Creating and Importing Subtitle Files

Often you may want to create your subtitles outside of DVD Studio Pro. There can be several reasons for this:

There are two approaches used to create subtitle files for import into DVD Studio Pro: Use a single file with the text embedded in it or use a group of graphics files, one for each subtitle, with a master file that controls which files appear at which time.

In both cases, the subtitle files can be opened with a text-editing program such as TextEdit. This makes it easy to verify the file’s settings and make any necessary modifications. Be sure to save the file in a plain text format if you do make any changes.

Using a Single Subtitle File

When you use the single file subtitle method, you specify a timecode for each subtitle’s start and end, as well as the actual subtitle text. You can also embed commands that affect how the text appears on the screen, such as the font, position, color mapping settings, and fade in and fade out settings.

There are two disadvantages of the single file subtitle method:

  • It requires your authoring system to have the correct fonts installed. This can be an important issue when working with foreign languages that require special characters.

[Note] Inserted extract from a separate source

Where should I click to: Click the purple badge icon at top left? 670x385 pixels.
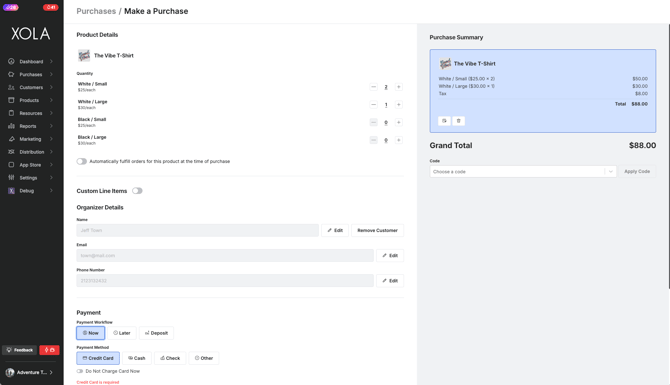tap(11, 7)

  • The subtitle can only include text characters. However, you can manually import graphics files to use in addition to the imported subtitle file.

Using a Group of Graphics Files

When you use a group of graphics files for the subtitles, each file provides the graphic for one subtitle. A master file provides a list of timecode values for the start and end of each subtitle, along with the name of the graphics file to use for each subtitle.

An advantage of this subtitle method is that the graphics files do not need to actually contain text. This method is useful if you want to include graphics elements along with the text, such as a logo. This also means that the DVD Studio Pro system is not required to have the same fonts you used to create the subtitle graphics.

A disadvantage of this method is that you have to manage a folder with a lot of large graphics files, as compared to the single file method with its single small file.